#### [Problem to work on]
Report, word for word, every line of the material that contains "folder".

#### [Data provided]

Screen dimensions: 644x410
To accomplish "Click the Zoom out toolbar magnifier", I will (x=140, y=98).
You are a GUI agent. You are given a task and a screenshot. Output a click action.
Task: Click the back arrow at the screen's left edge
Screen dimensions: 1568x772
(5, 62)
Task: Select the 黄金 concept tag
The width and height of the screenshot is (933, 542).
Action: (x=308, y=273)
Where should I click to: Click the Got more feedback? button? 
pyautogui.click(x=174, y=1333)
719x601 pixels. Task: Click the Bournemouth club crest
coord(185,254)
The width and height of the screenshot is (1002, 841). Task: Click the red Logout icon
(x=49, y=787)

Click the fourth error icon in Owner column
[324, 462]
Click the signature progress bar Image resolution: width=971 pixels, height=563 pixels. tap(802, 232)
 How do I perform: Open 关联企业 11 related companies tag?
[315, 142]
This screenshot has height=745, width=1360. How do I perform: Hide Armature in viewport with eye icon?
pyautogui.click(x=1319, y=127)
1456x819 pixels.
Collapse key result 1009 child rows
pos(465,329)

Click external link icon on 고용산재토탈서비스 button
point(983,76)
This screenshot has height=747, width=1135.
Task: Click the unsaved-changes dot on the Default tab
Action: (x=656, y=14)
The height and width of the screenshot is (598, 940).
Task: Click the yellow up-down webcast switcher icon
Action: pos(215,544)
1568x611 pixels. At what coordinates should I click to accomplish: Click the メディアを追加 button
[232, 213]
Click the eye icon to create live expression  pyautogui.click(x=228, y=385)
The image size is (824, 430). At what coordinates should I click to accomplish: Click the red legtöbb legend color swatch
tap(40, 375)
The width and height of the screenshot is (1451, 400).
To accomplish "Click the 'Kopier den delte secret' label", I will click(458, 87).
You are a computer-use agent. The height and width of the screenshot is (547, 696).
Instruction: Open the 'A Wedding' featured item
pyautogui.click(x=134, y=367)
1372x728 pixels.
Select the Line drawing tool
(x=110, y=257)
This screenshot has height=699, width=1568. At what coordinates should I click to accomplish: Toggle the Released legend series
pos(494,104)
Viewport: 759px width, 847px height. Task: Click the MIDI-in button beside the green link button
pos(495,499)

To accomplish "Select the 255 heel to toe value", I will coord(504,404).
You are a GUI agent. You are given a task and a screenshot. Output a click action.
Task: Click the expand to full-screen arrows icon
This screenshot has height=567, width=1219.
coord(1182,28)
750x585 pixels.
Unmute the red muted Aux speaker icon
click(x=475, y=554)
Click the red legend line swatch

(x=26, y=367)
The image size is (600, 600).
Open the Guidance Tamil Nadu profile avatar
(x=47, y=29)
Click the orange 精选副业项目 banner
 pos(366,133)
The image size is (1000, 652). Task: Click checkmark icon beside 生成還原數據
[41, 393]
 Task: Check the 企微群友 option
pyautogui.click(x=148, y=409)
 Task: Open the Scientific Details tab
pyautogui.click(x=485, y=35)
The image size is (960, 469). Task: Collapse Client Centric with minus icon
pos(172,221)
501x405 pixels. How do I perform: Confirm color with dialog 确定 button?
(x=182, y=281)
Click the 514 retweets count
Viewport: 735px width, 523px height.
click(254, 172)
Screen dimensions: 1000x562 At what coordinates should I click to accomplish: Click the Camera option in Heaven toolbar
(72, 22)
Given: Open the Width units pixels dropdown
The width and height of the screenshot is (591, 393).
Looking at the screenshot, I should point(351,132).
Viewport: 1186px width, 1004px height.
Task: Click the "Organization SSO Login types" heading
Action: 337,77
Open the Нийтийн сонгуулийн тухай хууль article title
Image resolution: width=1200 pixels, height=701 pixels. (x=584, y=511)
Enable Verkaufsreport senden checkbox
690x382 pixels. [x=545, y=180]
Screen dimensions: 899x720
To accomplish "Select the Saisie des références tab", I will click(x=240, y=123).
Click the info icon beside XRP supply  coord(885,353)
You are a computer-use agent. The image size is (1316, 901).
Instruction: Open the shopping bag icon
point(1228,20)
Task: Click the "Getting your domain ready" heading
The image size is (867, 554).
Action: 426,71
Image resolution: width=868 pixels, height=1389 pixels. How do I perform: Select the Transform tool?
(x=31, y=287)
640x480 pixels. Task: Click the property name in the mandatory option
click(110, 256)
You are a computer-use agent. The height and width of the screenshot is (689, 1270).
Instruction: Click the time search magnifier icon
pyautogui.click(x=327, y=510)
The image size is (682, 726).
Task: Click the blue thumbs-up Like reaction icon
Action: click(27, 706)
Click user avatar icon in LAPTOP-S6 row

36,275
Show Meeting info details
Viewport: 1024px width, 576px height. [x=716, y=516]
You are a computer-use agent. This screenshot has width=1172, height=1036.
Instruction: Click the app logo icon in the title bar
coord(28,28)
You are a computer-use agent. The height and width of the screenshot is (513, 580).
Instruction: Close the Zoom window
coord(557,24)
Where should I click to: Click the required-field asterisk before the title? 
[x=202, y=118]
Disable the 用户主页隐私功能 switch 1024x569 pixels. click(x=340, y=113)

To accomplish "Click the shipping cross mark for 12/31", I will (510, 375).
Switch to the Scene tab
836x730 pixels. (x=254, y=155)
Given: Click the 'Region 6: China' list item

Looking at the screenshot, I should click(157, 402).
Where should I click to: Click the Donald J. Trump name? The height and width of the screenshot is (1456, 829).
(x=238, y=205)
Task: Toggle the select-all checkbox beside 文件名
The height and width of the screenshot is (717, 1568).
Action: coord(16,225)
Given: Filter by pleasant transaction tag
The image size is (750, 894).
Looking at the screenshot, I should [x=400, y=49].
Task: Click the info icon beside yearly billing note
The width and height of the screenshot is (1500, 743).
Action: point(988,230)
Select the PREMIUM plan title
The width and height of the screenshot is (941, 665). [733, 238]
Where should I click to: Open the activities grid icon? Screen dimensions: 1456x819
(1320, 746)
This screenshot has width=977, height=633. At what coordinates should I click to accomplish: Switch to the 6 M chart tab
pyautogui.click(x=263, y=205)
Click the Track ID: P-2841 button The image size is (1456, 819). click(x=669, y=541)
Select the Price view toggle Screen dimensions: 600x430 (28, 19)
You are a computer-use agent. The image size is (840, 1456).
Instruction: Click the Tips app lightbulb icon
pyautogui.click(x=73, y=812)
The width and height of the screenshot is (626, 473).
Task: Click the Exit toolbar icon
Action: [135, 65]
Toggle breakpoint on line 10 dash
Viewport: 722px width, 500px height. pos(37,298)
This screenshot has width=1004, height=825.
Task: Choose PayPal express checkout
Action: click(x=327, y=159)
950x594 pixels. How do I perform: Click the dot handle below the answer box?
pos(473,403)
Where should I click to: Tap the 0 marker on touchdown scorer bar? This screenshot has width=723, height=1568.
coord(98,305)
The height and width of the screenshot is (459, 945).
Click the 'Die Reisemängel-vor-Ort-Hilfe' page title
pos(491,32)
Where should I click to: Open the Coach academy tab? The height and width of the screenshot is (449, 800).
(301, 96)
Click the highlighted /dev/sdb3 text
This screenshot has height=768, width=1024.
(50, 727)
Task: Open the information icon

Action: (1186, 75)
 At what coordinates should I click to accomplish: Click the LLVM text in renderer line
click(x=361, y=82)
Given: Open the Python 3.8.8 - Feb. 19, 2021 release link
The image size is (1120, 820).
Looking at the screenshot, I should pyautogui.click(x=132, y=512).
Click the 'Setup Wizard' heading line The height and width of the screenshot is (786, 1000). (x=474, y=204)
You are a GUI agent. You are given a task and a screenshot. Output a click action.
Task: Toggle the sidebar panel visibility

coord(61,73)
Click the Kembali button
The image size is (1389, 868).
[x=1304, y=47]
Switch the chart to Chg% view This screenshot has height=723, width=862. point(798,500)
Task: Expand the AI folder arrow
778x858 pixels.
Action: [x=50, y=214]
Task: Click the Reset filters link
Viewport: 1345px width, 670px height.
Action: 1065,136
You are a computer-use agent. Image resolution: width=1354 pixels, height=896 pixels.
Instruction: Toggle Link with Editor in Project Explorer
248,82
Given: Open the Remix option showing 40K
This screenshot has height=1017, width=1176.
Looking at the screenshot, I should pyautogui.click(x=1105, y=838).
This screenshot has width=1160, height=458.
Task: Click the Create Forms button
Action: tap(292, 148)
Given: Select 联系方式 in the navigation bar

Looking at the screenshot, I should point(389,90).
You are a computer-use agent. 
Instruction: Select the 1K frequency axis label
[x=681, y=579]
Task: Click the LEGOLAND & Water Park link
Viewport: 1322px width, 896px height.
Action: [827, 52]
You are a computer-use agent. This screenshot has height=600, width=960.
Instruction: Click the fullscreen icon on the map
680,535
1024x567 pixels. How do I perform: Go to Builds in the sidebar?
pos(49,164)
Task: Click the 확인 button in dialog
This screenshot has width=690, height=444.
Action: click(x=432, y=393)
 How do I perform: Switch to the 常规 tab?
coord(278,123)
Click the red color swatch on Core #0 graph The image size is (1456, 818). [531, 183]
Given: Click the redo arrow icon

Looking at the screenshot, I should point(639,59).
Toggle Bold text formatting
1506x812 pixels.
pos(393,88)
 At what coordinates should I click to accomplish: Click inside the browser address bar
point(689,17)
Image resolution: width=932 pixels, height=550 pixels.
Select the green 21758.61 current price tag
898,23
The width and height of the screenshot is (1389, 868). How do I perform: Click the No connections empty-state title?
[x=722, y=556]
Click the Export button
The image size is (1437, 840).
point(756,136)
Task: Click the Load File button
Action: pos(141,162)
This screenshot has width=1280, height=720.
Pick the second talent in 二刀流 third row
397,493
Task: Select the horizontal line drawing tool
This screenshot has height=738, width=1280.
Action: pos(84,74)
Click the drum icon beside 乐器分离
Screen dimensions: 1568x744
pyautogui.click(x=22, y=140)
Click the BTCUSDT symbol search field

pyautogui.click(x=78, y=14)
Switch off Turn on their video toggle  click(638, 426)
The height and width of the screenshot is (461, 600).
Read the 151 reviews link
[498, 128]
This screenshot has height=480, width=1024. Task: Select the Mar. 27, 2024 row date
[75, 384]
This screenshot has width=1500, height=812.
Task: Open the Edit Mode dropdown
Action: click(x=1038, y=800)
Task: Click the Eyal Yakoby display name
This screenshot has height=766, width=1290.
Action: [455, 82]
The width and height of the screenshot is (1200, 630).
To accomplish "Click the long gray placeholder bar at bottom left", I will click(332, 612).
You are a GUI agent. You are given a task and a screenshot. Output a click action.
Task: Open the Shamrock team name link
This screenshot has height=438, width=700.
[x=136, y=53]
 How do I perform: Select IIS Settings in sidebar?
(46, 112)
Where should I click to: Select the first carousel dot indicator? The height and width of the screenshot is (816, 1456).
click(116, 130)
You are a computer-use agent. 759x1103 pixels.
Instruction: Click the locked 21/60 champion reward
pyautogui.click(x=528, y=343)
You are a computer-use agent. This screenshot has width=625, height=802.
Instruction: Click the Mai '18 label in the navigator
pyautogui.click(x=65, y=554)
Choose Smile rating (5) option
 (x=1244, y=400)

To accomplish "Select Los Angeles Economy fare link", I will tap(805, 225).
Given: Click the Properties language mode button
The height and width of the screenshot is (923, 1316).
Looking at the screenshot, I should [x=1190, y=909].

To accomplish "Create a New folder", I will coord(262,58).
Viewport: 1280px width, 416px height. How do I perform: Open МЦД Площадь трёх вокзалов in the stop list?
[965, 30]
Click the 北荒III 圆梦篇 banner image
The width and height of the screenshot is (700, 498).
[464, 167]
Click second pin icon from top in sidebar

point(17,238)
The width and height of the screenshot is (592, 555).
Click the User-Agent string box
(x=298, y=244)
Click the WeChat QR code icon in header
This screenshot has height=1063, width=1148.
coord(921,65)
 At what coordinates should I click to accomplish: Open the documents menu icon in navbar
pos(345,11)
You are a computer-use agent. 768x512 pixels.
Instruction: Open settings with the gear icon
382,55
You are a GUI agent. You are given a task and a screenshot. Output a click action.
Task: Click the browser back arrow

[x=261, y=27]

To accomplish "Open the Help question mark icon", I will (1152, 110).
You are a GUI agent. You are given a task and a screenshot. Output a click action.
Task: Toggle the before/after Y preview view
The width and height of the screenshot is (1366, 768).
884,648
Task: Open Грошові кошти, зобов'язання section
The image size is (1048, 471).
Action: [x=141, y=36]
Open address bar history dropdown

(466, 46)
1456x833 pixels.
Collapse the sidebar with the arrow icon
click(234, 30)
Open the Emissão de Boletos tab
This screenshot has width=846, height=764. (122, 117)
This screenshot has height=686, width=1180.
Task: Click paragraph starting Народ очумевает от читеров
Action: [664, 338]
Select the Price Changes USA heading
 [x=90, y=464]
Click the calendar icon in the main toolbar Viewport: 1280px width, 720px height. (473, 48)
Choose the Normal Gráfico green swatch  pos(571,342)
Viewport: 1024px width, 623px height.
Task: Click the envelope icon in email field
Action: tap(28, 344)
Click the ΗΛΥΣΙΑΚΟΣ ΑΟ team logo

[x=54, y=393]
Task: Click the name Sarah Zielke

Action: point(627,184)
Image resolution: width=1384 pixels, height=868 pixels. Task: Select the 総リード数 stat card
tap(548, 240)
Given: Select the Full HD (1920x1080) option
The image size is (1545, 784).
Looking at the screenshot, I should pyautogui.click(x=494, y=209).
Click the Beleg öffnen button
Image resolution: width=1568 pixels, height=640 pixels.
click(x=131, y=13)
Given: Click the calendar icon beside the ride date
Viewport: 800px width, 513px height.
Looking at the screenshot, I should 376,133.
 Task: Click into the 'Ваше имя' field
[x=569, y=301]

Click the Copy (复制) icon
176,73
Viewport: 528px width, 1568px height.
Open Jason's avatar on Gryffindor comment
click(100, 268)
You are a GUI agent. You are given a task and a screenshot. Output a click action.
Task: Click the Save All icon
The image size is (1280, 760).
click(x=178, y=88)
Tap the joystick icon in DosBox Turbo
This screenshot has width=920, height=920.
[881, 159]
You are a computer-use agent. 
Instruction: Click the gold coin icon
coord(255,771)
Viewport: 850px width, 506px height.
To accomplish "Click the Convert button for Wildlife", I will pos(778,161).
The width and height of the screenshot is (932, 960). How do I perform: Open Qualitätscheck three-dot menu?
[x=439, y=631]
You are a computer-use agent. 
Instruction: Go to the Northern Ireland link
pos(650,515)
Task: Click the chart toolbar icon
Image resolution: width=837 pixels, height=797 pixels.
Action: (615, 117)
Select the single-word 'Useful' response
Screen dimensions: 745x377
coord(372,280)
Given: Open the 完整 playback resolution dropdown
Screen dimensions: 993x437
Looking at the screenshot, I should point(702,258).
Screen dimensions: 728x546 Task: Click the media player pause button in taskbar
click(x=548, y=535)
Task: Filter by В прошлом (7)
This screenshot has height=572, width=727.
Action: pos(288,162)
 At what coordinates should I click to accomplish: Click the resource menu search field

#### [Answer to this task]
Task: Expand the AI folder arrow
To accomplish "Create a New folder", I will coord(262,58).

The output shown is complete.